[Saved entries]
============================================================

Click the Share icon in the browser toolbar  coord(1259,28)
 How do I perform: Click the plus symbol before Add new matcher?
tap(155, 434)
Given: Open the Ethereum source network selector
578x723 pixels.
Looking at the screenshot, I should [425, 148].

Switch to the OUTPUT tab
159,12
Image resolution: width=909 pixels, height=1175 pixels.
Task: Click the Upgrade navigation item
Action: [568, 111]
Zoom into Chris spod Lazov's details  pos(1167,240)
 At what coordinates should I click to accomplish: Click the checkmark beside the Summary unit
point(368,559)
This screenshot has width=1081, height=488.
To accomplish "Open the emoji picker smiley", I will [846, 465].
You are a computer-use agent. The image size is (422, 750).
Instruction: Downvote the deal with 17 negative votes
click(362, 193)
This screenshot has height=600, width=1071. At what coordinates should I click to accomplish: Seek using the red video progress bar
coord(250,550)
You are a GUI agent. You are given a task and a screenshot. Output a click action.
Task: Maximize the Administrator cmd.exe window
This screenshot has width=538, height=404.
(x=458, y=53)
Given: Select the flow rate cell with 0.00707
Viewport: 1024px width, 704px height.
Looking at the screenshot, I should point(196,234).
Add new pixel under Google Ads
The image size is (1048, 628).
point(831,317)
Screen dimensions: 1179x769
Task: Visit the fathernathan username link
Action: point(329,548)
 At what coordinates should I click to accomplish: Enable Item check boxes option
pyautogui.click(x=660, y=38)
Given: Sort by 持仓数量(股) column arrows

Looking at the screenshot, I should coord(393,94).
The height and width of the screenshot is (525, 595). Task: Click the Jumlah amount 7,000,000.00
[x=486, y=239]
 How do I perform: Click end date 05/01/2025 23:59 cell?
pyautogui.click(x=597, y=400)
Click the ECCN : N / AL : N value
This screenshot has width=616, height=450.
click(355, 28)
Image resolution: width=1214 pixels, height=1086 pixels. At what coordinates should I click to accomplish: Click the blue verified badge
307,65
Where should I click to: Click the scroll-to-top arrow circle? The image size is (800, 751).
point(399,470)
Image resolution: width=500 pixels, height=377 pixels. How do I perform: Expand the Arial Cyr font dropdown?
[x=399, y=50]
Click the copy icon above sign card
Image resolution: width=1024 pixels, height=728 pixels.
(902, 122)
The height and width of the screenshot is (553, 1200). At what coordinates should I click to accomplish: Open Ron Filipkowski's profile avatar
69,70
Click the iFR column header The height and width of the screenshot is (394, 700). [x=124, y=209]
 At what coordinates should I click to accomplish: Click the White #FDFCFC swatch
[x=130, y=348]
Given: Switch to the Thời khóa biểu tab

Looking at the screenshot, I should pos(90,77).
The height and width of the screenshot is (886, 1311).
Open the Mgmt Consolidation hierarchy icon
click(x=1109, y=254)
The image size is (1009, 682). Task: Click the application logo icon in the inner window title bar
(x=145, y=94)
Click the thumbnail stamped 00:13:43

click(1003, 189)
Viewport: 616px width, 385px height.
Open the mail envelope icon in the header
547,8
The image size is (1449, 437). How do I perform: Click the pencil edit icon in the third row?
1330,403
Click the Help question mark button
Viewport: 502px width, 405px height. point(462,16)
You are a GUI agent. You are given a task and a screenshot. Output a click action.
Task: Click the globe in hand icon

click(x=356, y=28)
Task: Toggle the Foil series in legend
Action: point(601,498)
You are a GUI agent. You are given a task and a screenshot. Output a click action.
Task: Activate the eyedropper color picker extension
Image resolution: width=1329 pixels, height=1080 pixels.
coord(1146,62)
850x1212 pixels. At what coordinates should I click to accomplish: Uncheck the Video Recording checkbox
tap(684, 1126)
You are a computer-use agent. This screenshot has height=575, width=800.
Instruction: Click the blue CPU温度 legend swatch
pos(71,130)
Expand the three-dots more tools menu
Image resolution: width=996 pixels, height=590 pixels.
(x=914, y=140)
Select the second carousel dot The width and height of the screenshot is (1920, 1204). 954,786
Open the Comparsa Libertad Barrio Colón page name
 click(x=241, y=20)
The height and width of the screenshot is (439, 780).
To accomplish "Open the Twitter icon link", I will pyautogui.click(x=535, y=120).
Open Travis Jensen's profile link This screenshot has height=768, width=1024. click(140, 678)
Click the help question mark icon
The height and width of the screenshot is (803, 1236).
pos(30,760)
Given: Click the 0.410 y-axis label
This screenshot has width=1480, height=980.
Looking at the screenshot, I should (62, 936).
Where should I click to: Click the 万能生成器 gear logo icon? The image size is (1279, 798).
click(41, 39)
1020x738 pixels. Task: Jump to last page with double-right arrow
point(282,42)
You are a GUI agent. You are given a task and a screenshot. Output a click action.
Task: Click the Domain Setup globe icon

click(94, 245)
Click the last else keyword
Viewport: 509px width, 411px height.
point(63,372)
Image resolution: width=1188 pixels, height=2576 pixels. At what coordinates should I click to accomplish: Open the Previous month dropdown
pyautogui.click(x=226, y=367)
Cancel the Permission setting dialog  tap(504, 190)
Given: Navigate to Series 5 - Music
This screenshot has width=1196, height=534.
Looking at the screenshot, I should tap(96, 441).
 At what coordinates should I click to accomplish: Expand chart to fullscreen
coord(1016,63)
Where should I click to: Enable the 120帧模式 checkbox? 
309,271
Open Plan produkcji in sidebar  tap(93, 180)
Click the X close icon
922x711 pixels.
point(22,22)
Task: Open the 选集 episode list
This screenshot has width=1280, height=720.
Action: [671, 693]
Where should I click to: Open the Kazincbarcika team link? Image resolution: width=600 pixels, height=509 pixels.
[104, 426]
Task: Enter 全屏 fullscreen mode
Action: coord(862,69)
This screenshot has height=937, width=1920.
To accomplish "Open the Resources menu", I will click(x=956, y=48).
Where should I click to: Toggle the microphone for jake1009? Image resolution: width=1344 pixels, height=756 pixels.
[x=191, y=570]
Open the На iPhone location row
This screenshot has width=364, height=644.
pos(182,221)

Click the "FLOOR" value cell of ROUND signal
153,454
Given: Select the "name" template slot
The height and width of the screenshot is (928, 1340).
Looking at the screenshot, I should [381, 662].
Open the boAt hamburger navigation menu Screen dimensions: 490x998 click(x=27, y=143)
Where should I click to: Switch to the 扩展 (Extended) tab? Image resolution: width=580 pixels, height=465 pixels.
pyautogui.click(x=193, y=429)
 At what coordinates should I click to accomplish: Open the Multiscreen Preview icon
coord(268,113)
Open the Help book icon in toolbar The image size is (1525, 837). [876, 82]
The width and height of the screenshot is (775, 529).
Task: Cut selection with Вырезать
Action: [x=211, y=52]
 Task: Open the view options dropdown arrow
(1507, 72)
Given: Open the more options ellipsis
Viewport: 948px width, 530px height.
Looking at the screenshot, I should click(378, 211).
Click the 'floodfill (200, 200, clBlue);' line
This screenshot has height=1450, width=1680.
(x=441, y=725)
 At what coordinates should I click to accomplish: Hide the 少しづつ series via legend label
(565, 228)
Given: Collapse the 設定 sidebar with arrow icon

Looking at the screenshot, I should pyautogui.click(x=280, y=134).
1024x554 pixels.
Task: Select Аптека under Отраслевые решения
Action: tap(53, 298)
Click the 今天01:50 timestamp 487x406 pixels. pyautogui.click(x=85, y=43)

============================================================

**EXERCISE**
What lines in the data include the string "menu"? Copy each one.

**EXERCISE RESULT**
Expand the three-dots more tools menu
To accomplish "Open the Resources menu", I will click(x=956, y=48).
Open the boAt hamburger navigation menu Screen dimensions: 490x998 click(x=27, y=143)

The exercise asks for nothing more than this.